The change in how teams were defending against Parise's line was obvious right off the bat during his third season.

"Guys start paying attention to you a little more," Parise said. "We were seeing top checking lines and top checking D. They were going against Patty (Elias) and Gomer (in the past). Now it's a little different when you're seeing (Ryan) Suter and (Shea) Weber every shift."

Couture was a Calder Trophy finalist last season thanks to his 32 goals and 56 points in 79 games. He said he hasn't noticed much of a change through four games this season in terms of how he's being defended, but coach Todd McLellan said that Couture playing with Ryane Clowe and Torrey Mitchell (starting Friday night when they face the Devils, Martin Havlat will take Mitchell's place on that line) results in tougher matchups than most second lines receive around the League.

"It's been spread around," McLellan said. "Cooch and Clowe and now with Marty there, that should be a strong line on any given night and they'll get their fair share of attention. Between Clowe and Cooch, they have to get it going."

Couture has just 1 assist in 4 games this season. Whether that's the result of greater attention from opposing teams or him putting too much pressure on himself in the early going, McLellan said all of that was talked about with Couture before the season and there are plenty of veteran leaders in the Sharks' locker room that he can go to for advice.

One of them is captain Joe Thornton. Much like Parise, Thornton slowly built himself into one of the game's best players after he was the No. 1 pick in the 1997 Entry Draft. Thornton didn't face the same type of expectations going into his second year, but he understands what it's like to be under the spotlight and doesn't believe it will be a problem for Couture.

"I expect he's going to get better each and every year," said Thornton, who cited Couture's 25 regular-season and 15 playoff games in 2009-10 as a reason to consider this season his third in the League. "The crazy thing is, expectations are higher. That's how it is in this business. People expect him to be even better the next year. He set the bar high and it's only going to keep getting higher.

"I kind of went into gradually. I think you just gradually begin to play against better players. He's really level-headed, great work ethic. He's a great pro."

Another parallel between Parise and Couture when it comes to following up a breakout year is a new contract. Parise signed a four-year, $12.5 million deal during that summer; Couture signed a two-year, $5.75 million contract this summer.

The change in personnel, the added expectations and the burden of a big-money deal didn't affect Parise. With Couture now facing all those things Parise battled then, it doesn't sound like he's letting any of that bother him.

"I just feel the pressure I put on myself," Couture said. "I don't feel any pressure from anyone on the outside. I expect myself to play well. That's what I care about the most. Statistics will come if you're playing your game. That's something I've always believed. If I play the way I'm capable of playing, I know the points will come. I haven't played the way I'm capable of playing so far this year. It's been a slow start, but I'm looking to break out here tomorrow night."

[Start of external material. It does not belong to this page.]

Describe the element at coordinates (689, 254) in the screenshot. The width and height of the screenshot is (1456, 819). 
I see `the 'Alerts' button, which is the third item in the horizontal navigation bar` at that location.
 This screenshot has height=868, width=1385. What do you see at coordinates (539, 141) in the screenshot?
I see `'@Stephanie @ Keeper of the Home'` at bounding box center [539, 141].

McLellan wants to see it, too. He didn't pull any punches about Couture's lack of production in the early going.

"The attention that's put on him now is much greater than it was at this year last time," McLellan said. "Not only on the ice, but off the ice, he has to learn to deal with those distractions. He's been well-prepared and well-versed in handling this. His play has to get better. He would be one we'd expect more after four games. He knows that, we know that, and it's our job to try to help them."